At the Earth Hour Conference the two Swedish cities of Stockholm and Malmö and the German cities of Hamburg and Freiburg will share their visions for reaching low or zero carbon emissions over the next decades, while companies Ericsson, IKEA and Interface will outline their view of the benefits of the transformation to a sustainable society.
Various estimates link cities to 70-80 per cent of current carbon emissions, with no end in site to the trend for ever greater proportions of the world’s people to live in urban areas. It is estimated that an additional 1.7 billion people will become urban dwellers in Asia and Africa alone over the next three decades, posing immense challenges to surrounding environments.

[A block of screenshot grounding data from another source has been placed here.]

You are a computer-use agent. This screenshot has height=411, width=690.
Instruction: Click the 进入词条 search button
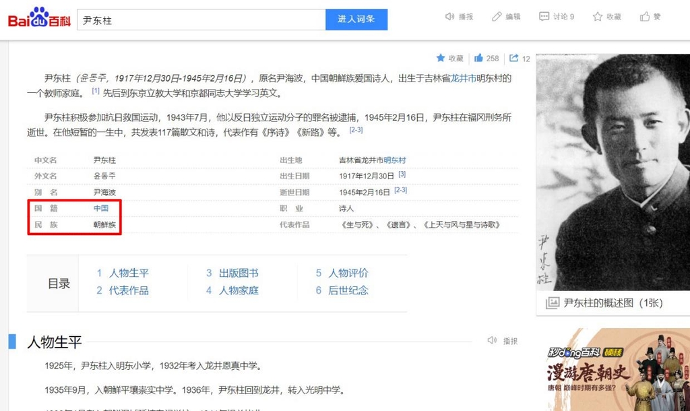[x=356, y=20]
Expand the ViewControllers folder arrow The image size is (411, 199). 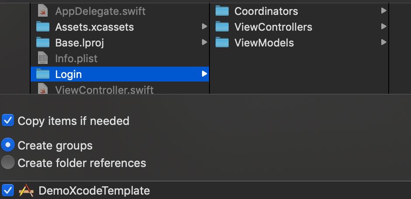384,26
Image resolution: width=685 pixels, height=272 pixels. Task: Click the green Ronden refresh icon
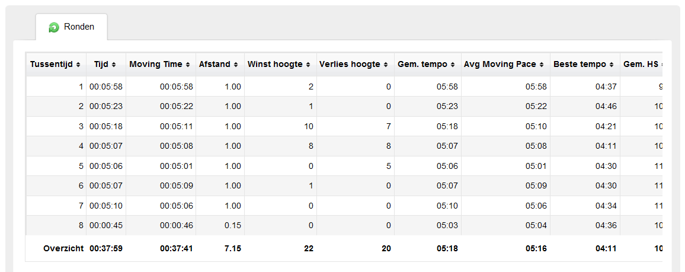(54, 27)
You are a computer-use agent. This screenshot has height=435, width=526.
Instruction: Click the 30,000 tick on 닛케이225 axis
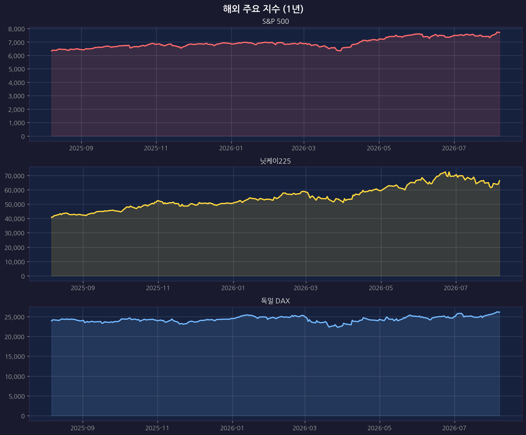(x=15, y=233)
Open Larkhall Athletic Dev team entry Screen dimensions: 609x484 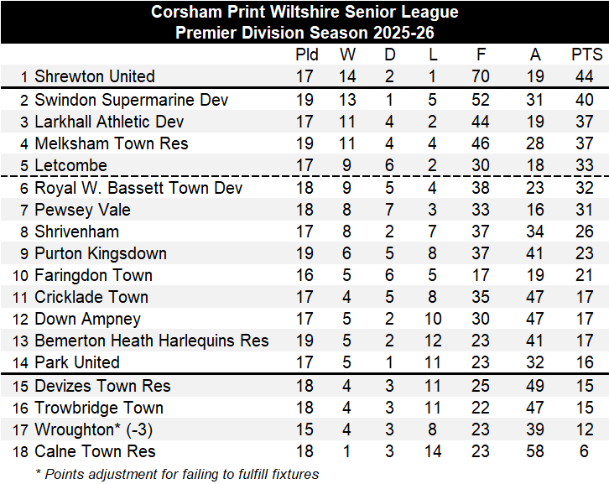pos(109,122)
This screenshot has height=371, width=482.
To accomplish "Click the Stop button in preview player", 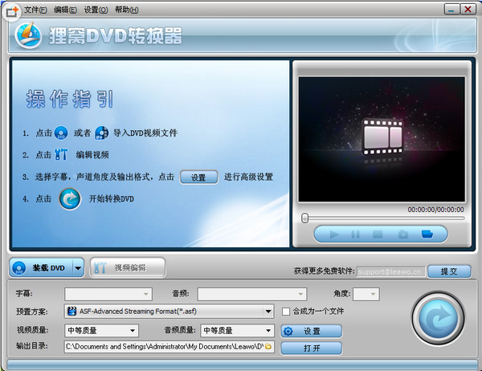I will click(x=378, y=234).
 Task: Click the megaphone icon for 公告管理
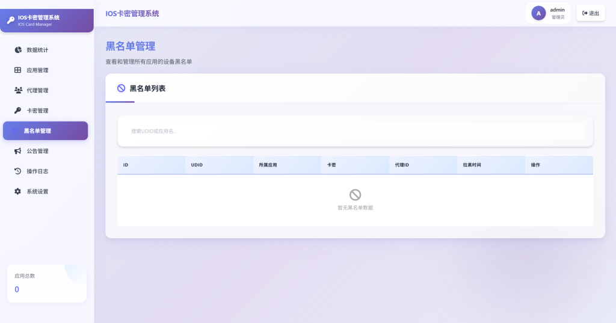click(18, 151)
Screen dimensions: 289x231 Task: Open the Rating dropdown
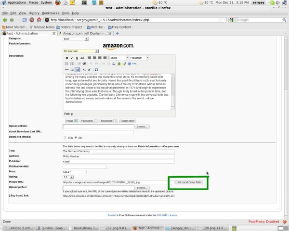[68, 177]
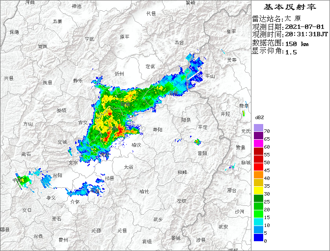This screenshot has width=330, height=251.
Task: Click the observation time 20:31:31BJT
Action: click(x=306, y=35)
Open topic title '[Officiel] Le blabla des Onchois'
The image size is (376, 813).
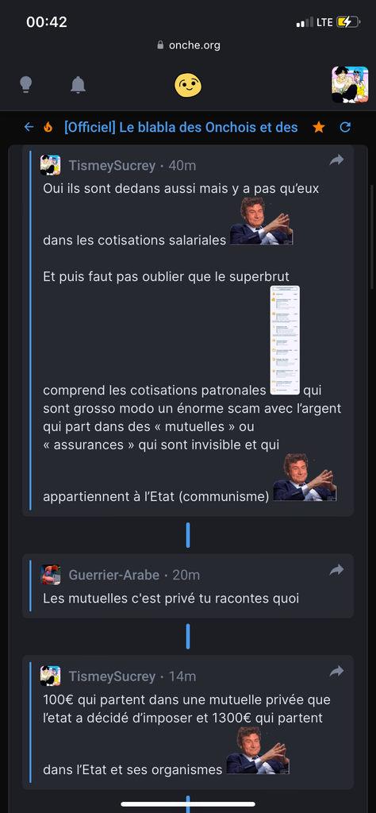181,127
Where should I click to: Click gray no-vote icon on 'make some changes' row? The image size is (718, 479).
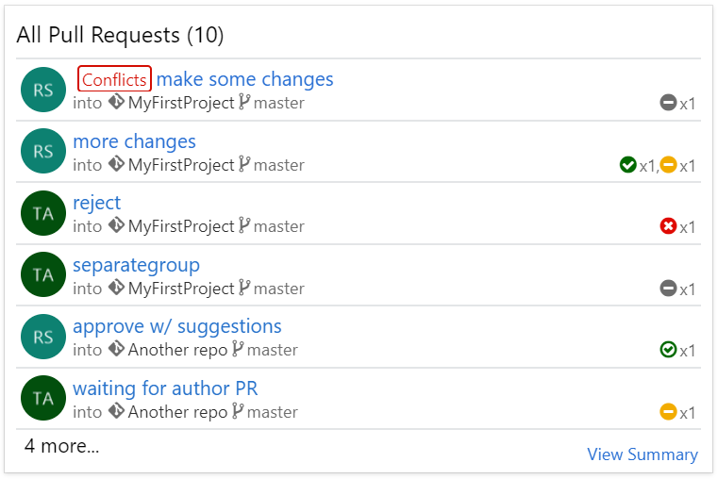[669, 103]
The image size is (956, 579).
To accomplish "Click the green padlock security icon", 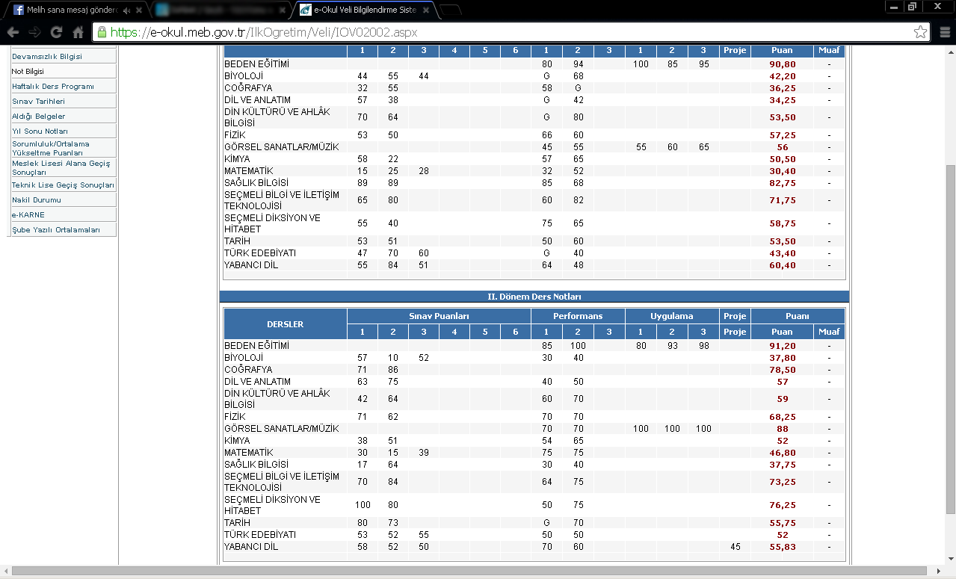I will [102, 32].
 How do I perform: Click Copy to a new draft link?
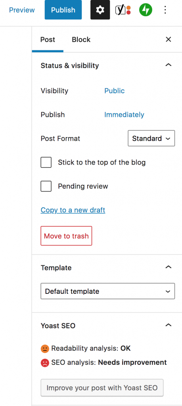pos(73,210)
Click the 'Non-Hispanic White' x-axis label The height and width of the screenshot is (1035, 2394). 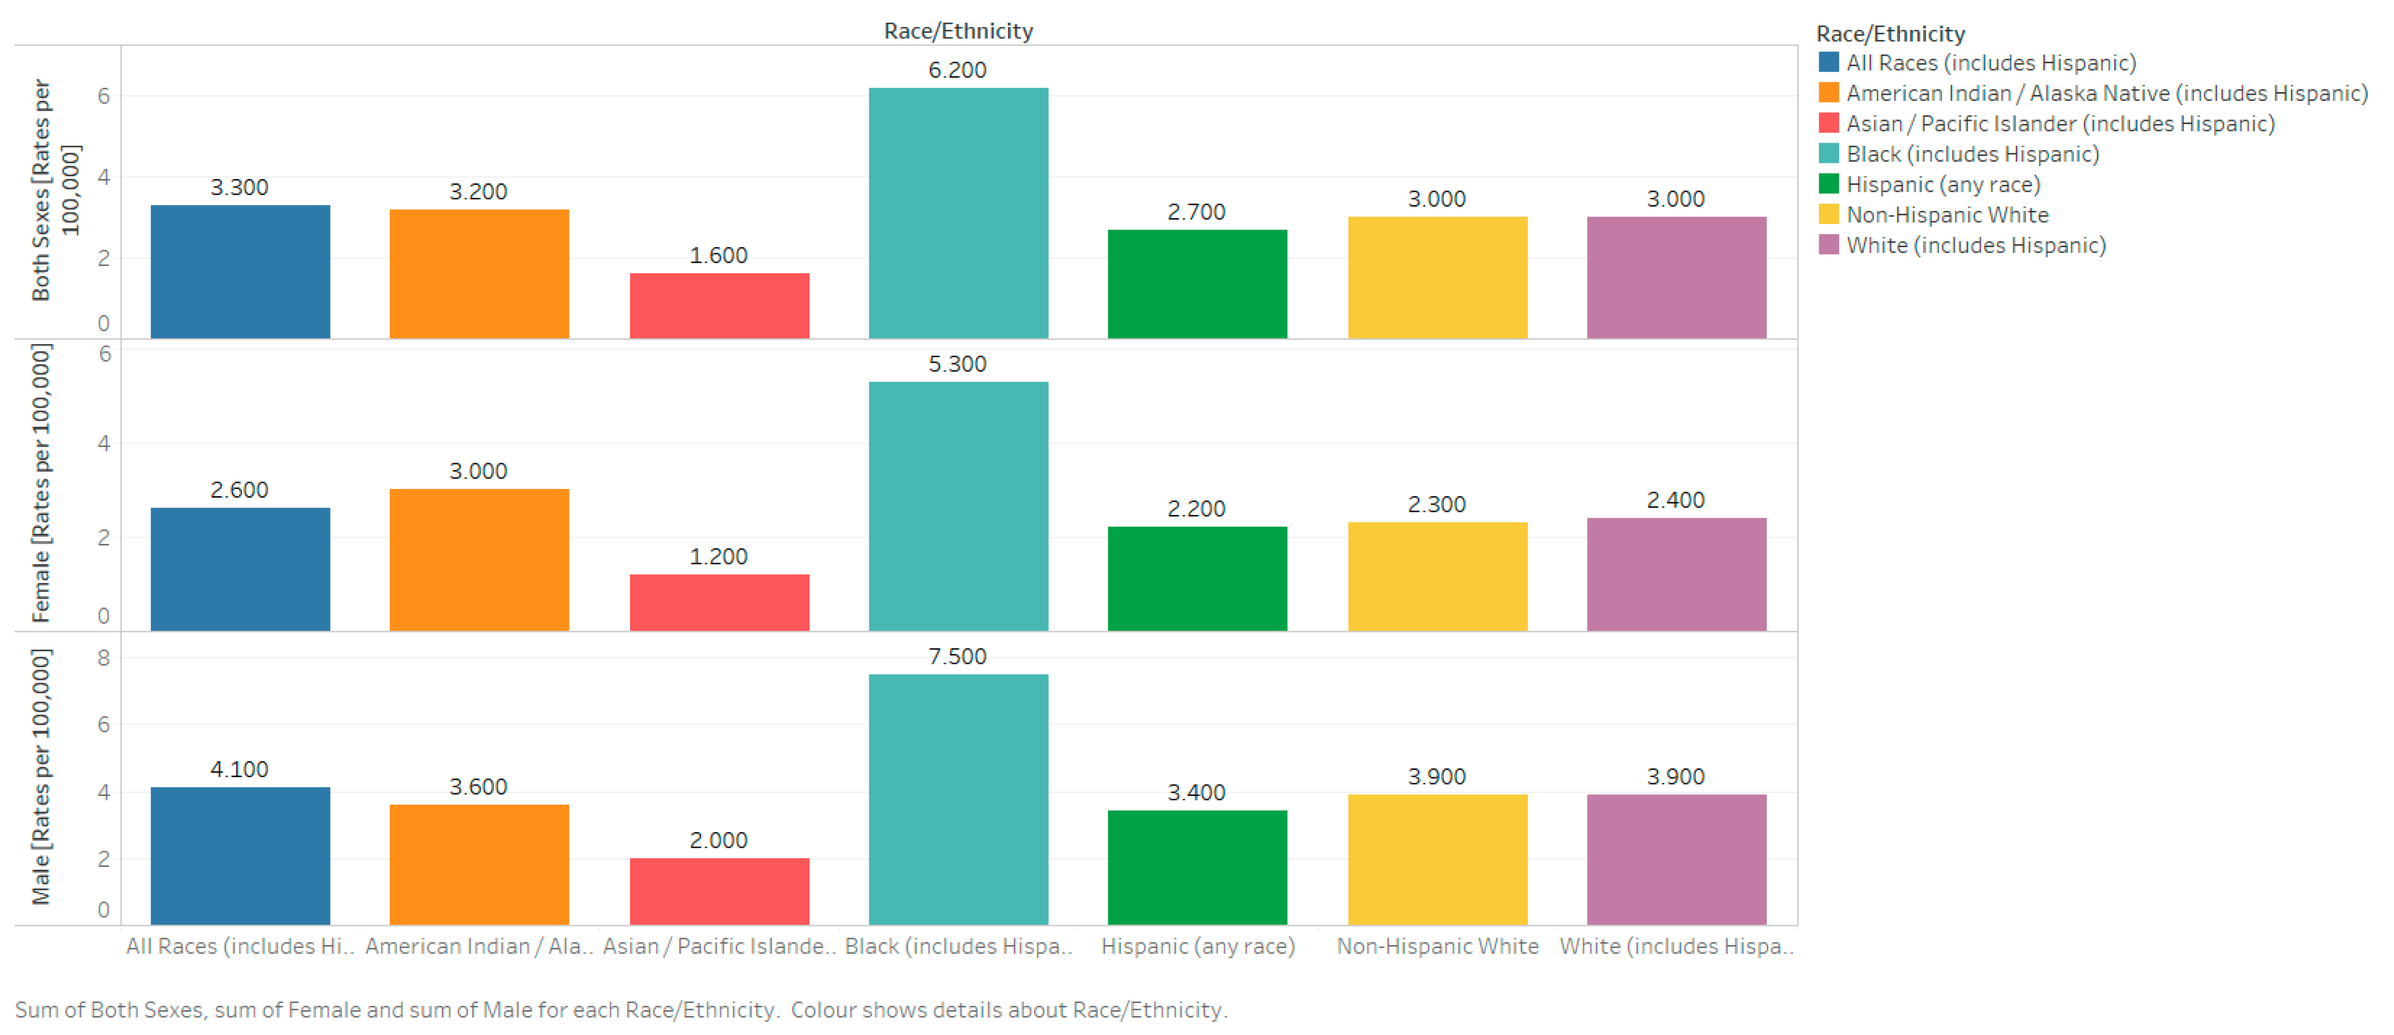(x=1437, y=946)
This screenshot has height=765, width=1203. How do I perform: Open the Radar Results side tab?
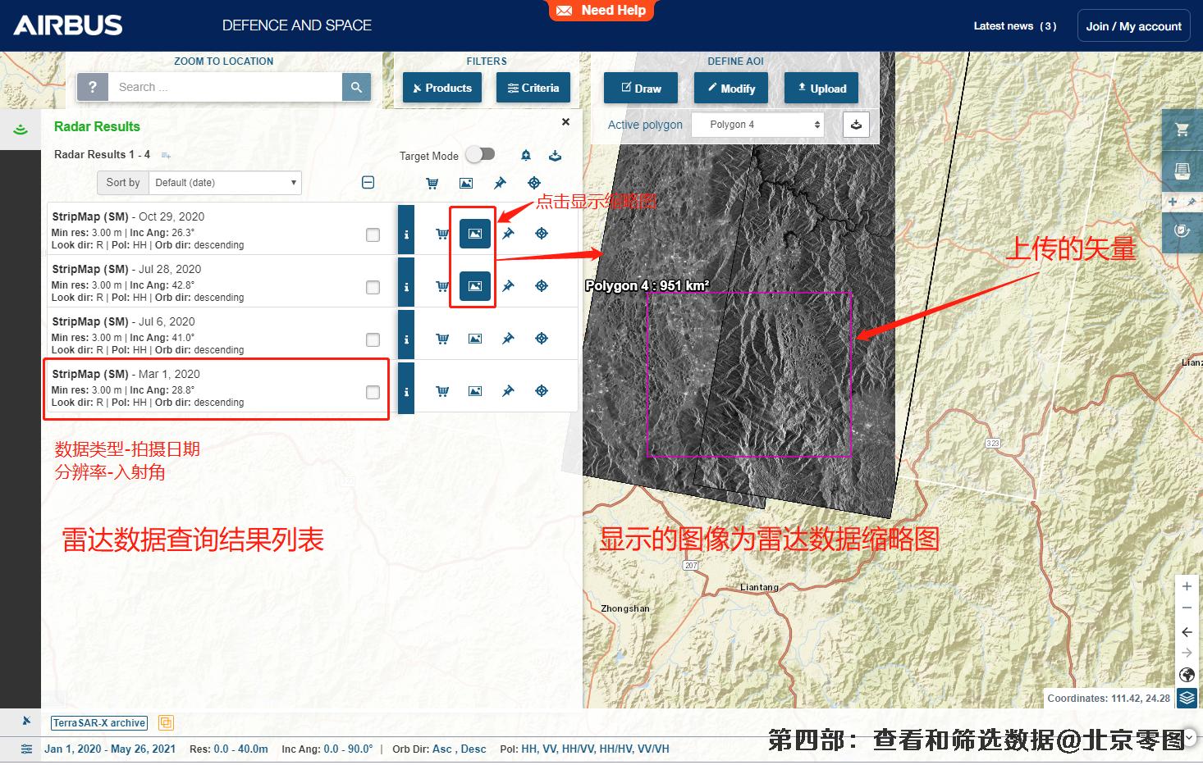(x=21, y=130)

“We are approaching a world with nine billion inhabitants, and continued rapid urbanisation,” said Lasse Gustavsson, Secretary General of WWF Sweden, who commissioned the report. .
”If the cities of today are the biggest threat to the climate, tomorrow’s cities may well be the solution.”
Reinventing the city cites a Booz & Company analysis conducted for WWF, showing that in a business-as-usual scenario), $350 trillion or seven times current global GDP, will be spent on urban infrastructure and operation over the next 30 years.
Directing these massive investments towards the development of low or zero carbon cities will be crucial to keeping average global temperature increases below the two degree rise accepted internationally as presenting unacceptable risks of catastrophic or runaway climate change.
According to Reinventing the City much of the growth in urban populations will be taking place not in the world’s mega-cities but in small and fast growing cities. These will have great opportunities to provide new low carbon infrastructure, but will also often be trying to handle growth with limited resources.
The report says the measures most needed are for cities to adopt aggressive energy reduction goals, looking to best practice urban planning as a key pathway to achieving them. Innovative financing strategies will need to be employed to find an additional $20-30 trillion over business as usual projections in additional infrastructure costs, with developed nations needing to assist developing countries meet the challenges of clean development in growing cities.
And the latest technological advances must be utilised to support and enable the planning, construction and operation of urban infrastructure in all cities.
“Massive investments are required to support a growing an urbanising world in any case,” said Gustavsson. “It is imperative these future investments are made in sustainable solutions.”
Thousands cities, towns and regions from over 117 countries are expected to take part in Earth Hour events on Saturday, with city administrations flicking the switch on many of the world’s best known urban landmarks including the Eiffel Tower, Berlin’s Brandenburg Gate, New York’s Empire State Building and the Forbidden City in China.
“Cities are the engine room of Earth Hour and for good reason,” said Earth Hour Executive Director Andy Ridley. “It is the mayors and their local councils that are on the ground, day to day, seeking sustainable solutions for their local citizens. It is the sum of these hundreds of thousands of communities across the planet that will make the difference in taking action against climate change."